BMW Art Guide by Independent Collectors

Bernardo Paz’s Transformative Museum

A closer look at Inhotim in Brazil

Hélio Oiticica, Invenção da cor, Penetrável Magic Square # 5, De Luxe, 1977
Hélio Oiticica, Invenção da cor, Penetrável Magic Square # 5, De Luxe, 1977

In an interview with the Los Angeles Times, published a few weeks ago, mining magnate and collector Bernardo Paz called his open-air contemporary art museum, a transformative place. Located on 5,000 acres of sprawling Brazilian jungle, Inhotim boasts an ambitious repertoire. Besides contemporary art, it includes a botanical garden, a spiritual retreat, a scientific research station and a cultural center. Tony Perrottet of the Wall Street Journal describes Inhotim as a "futuristic Brazilian answer to the bucolic artistic follies of 18th-century Europe".

Cildo Meireles, Inmensa, 1982 - 2002
Cildo Meireles, Inmensa, 1982 - 2002
Yayoi Kusama, Narcissus Garden Inhotim, 2009
Yayoi Kusama, Narcissus Garden Inhotim, 2009

Bernado Paz began collecting Brazilian Modernist art intuitively; after he resigned from his businesses due to a stroke in 1995. He turned to collecting contemporary art after an introduction by Tunga, an artist from Rio de Janeiro. Paz sold of his entire collection of Brazilian Modernist art to start afresh. By 2002 his private home was overflowing with art and he decided to seek guidance from New York-based art expert Allan Schwartzman who wisely advised him to start commissioning site-specific pieces. The expert pointed out that it made no sense for Inhotim to acquire art that you could see in any other museum in the world and that they had to do something that "made it worthy of the journey".
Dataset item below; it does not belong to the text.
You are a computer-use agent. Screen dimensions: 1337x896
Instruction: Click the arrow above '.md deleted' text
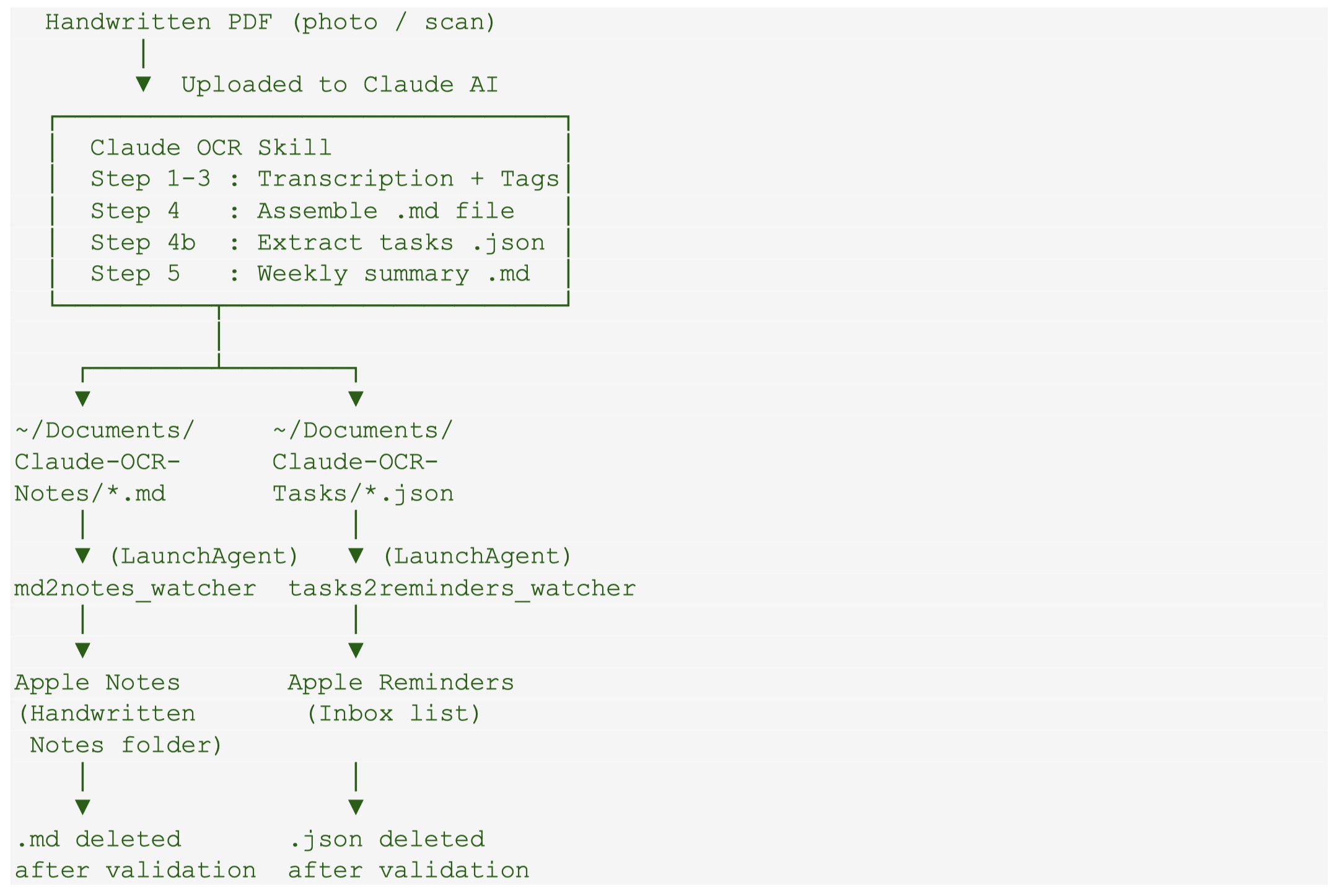tap(82, 807)

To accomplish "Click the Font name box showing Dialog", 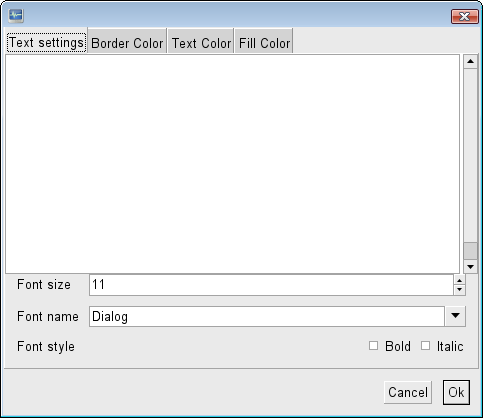I will coord(267,316).
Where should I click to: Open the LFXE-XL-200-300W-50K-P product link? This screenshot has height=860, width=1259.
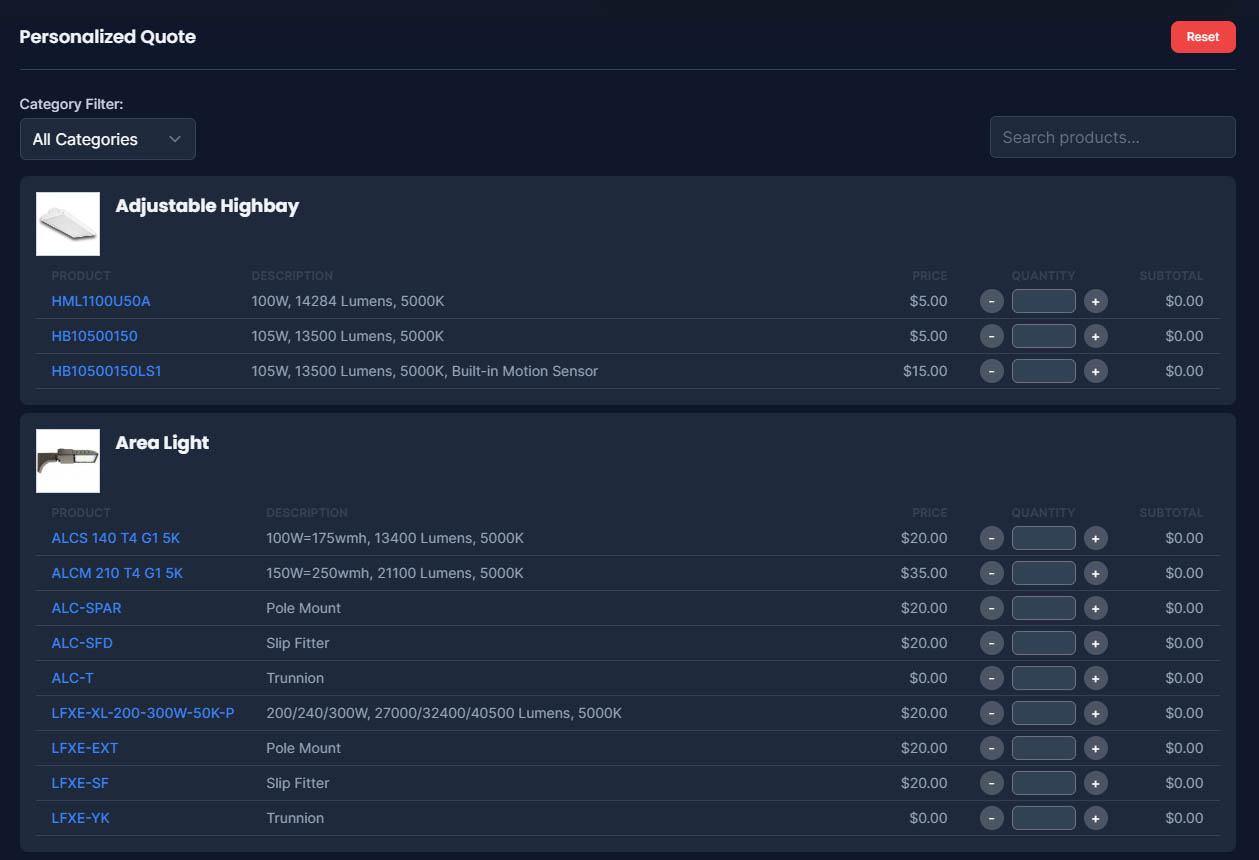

Now Paz owns more than 500 works of art, of which 110 are on display for example in 21 art pavilions installed within the landscape. Each pavilion is a striking site-specific sculpture on its own integrated in the lush Brazilian flora and fauna. Inhotim is part of the Brazilian government’s official botanical garden association. The recent inventory has shown that among 4,500 plant species a numerous amount of palm types is native to this place. The garden is an essential part of the experience of Inhotim. According to Allan Schwartzman, Inhotim incorporates art into a nourishing environment, which includes five ornamental lakes each tinted with different natural algae, which range from rich shades of turquoise to emerald.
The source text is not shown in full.